Things to Remember When Installing Foundation Bolts Things to Remember When Installing Foundation Bolts
When you want to secure a new piece of concrete to the original building, the best way of doing this is to use foundation bolts. These are designed to create a connection between the foundations of the home, and the concrete foundations of the new installation, whether that is a patio or an extension. In order to get the best from your use of foundation bolts, there are a number of things that you should remember. These tips will help you to do the job quickly, and in good time, but also allow you to prevent silly mistakes which could mean that your work has to be demolished so the foundations can be repaired.
Check Code Requirements
Before you even start digging your foundation, you will have to make sure that you know exactly what your local building code requires you to do. Installing foundation bolts is something which is often legislated, so that you have to know what type of foundations bolts you can use, and where. Some local authorities are more strict on this than others, but even if your authority is very lax, you will still need to conform to code. Get a permit before you start, and have a buildings inspector check your work before you complete the installation, so that you don't make any costly mistakes.
Types of Bolts
Installation buildings codes will often refer you to a particular type or size of foundation bolts. These can be the mechanical wedge anchor, which is installed by drilling holes into the concrete, or the epoxy bolts, which are secured into the drilled hole using glue. The wedge anchor has to be expanded after installation, so make sure that you remember this when you are fitting it.

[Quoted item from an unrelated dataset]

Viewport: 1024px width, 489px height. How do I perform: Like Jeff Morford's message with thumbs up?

You may find that you need to purchase the bolt in a particular size or style, for example to resist earthquakes, or where the concrete is very poor.

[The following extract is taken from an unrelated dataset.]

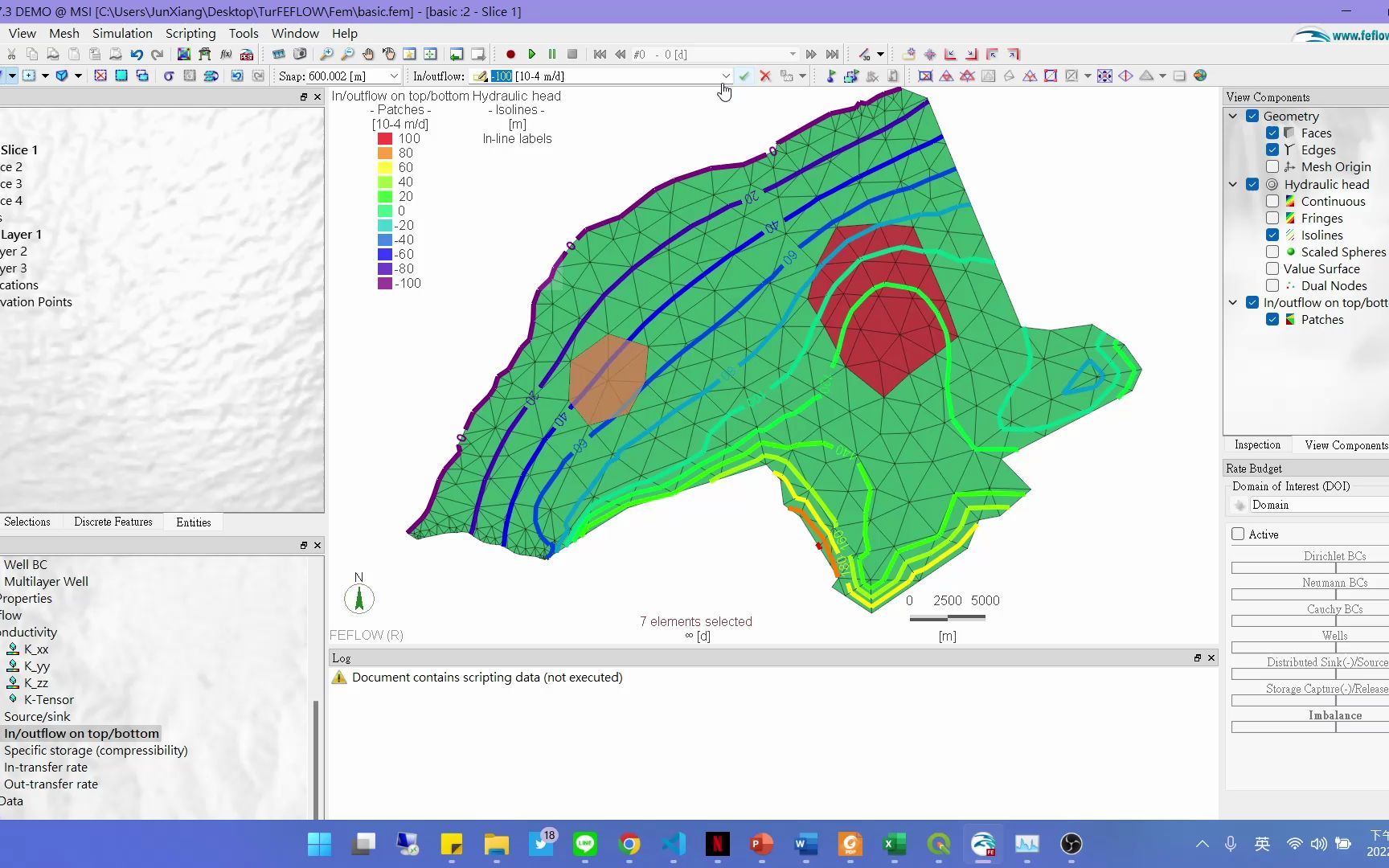The height and width of the screenshot is (868, 1389).
Task: Open the Snap distance dropdown
Action: click(394, 76)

Foundation Bolts Penetration
One of the things which the code will insist upon is the extent to which the bolt is inserted into the concrete. Some authorities require that the bolt go in to a depth of 7 inches at least, while others suggest that a smaller penetration into the concrete can be allowed if you include a mud sill above the concrete. However, you need to ensure that the mud sill is strong enough to support the weight that will be placed upon it.
Problems with Bolts
It is also a good idea to know what to do if you find that there are problems with the foundation bolts. Common problems such as rusting may result in your having to get the bolt back out of the concrete, and add a new one. Problems occur such as a recessed bolt, which means that the bolt is actually below the tip of the concrete. This will result in you having to dig into the concrete in order to get the nuts onto the end of the bolt. It is sometimes considered to be against code to dig into the foundation like this, and you may have to replace the bolt.